Skip to content
Link copied to clipboard
Link copied to clipboard

Former IRS supervisor in Philly pleads guilty to cheating on his taxes

Wayne M. Garvin worked as a manager in the Philadelphia office of the IRS' Taxpayer Advocate Service for 26 years. Prosecutors charged him with evading taxes for at least five of them.

A sign outside the Internal Revenue Service building in Washington.
A sign outside the Internal Revenue Service building in Washington.Read morePatrick Semansky / AP

The taxman always cometh — even for those who work for him.

On Tuesday, a former supervisor in the IRS’s Philadelphia office pleaded guilty to federal tax evasion charges, admitting he’d cheated on his taxes for years.

Wayne M. Garvin, a 26-year veteran of the agency, told the court he underreported his income by more than $74,000 while working as a manager in Taxpayer Advocate Service, an IRS branch dedicated to helping taxpayers navigate tax issues.

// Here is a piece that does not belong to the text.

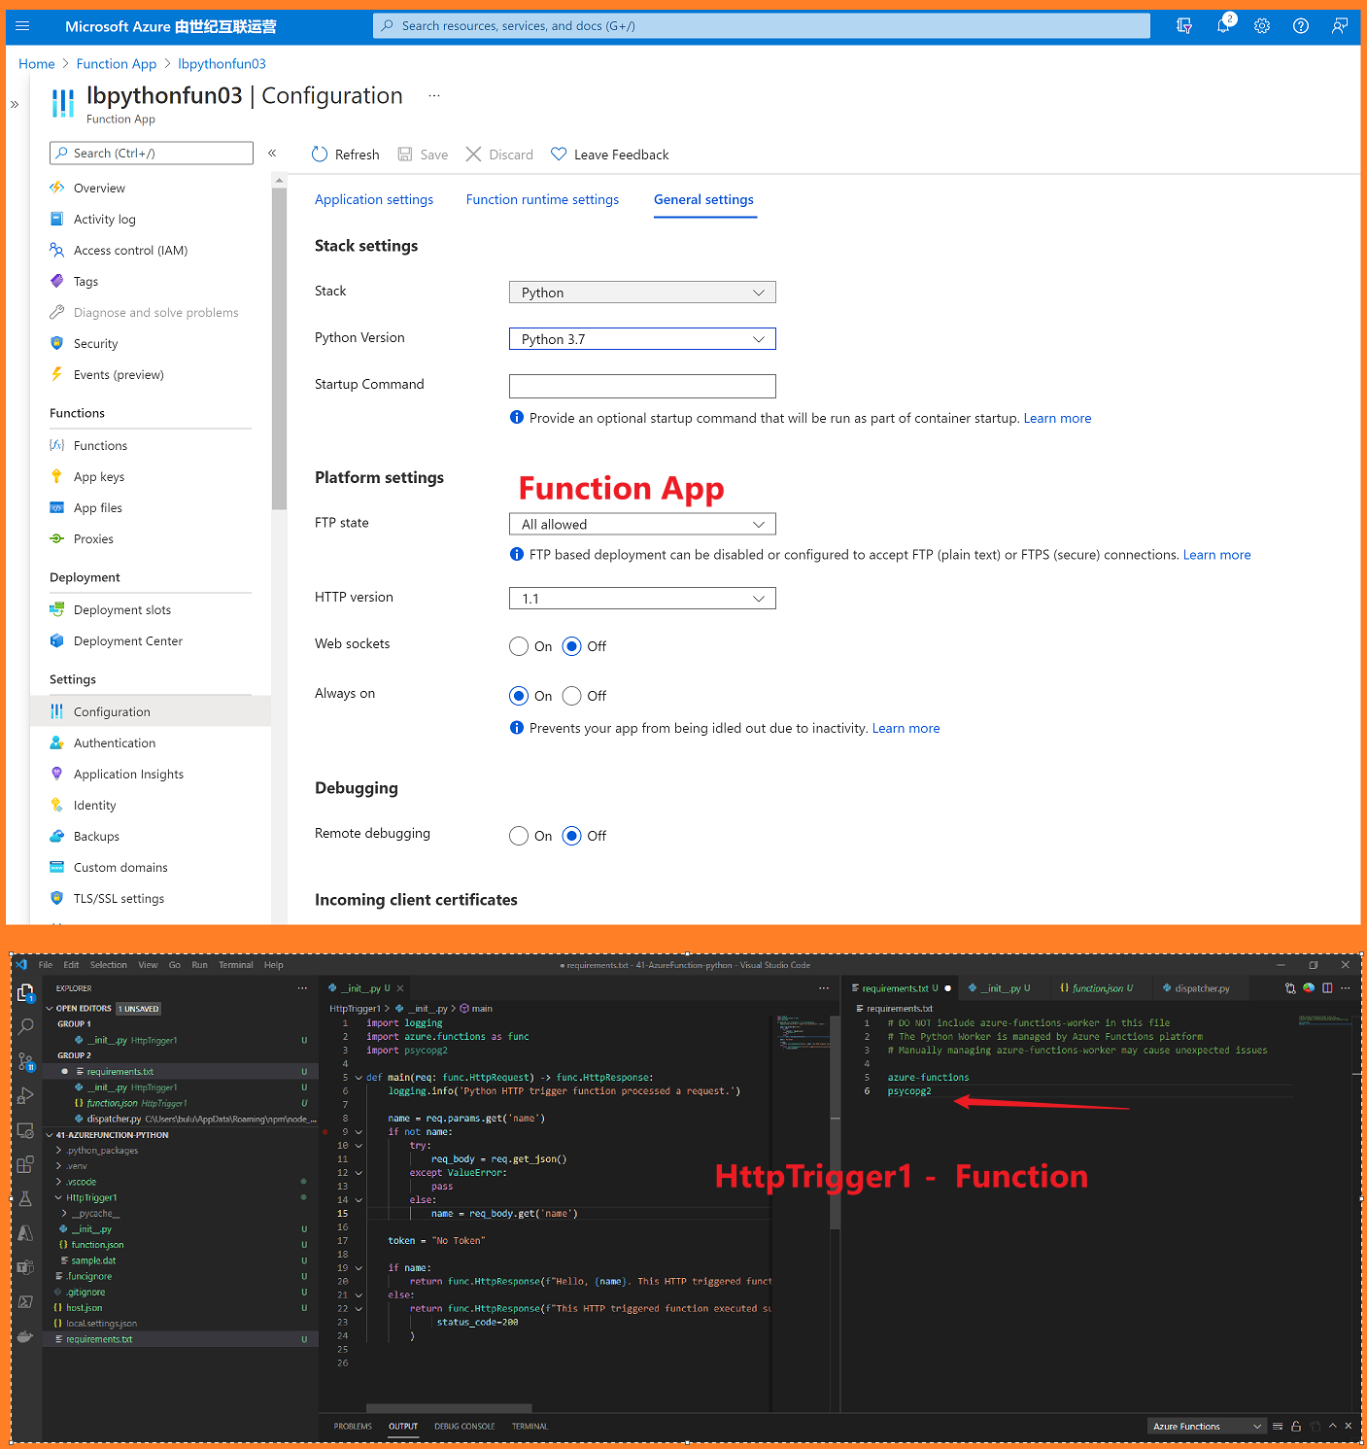Open Azure portal help menu
The image size is (1367, 1449).
point(1301,25)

Little was said about the irony of his situation during a brief court hearing in which U.S. District Judge John Milton Younge walked Garvin through a standard series of questions before accepting his guilty plea.

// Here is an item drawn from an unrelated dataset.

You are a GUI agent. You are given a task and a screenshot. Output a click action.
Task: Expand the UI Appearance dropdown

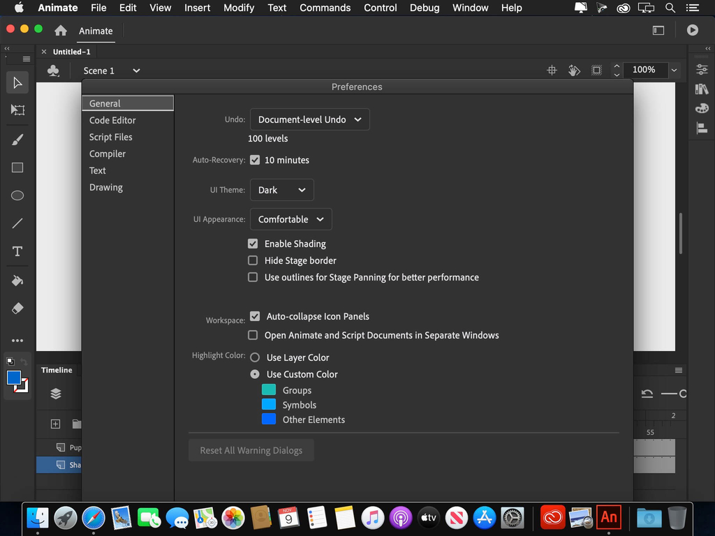point(290,219)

Prosecutors say Garvin, 57, claimed thousands of dollars in deductions between 2012 and 2016 to which he wasn’t entitled, including tax breaks for charitable contributions to a church he never made, for houses he owned in New Jersey that he falsely claimed as rental properties, and for unreimbursed employment expenses he said he incurred as an Army reservist in a year in which he performed no military work.

When the IRS initiated an audit in 2015, Garvin faked documents in hopes of substantiating those deductions.

“All of these documents were false and fraudulent,” said Melissa S. Siskind of the Justice Department’s Tax Division in court Tuesday. “They were created by the defendant and provided to the IRS in an attempt to avoid the assessment.”

As part of his plea deal, Garvin agreed to pay back the nearly $75,000 he owes and now faces up to five years in prison at a sentencing hearing scheduled in July.

He and his attorney did not immediately respond to requests for comment after the hearing.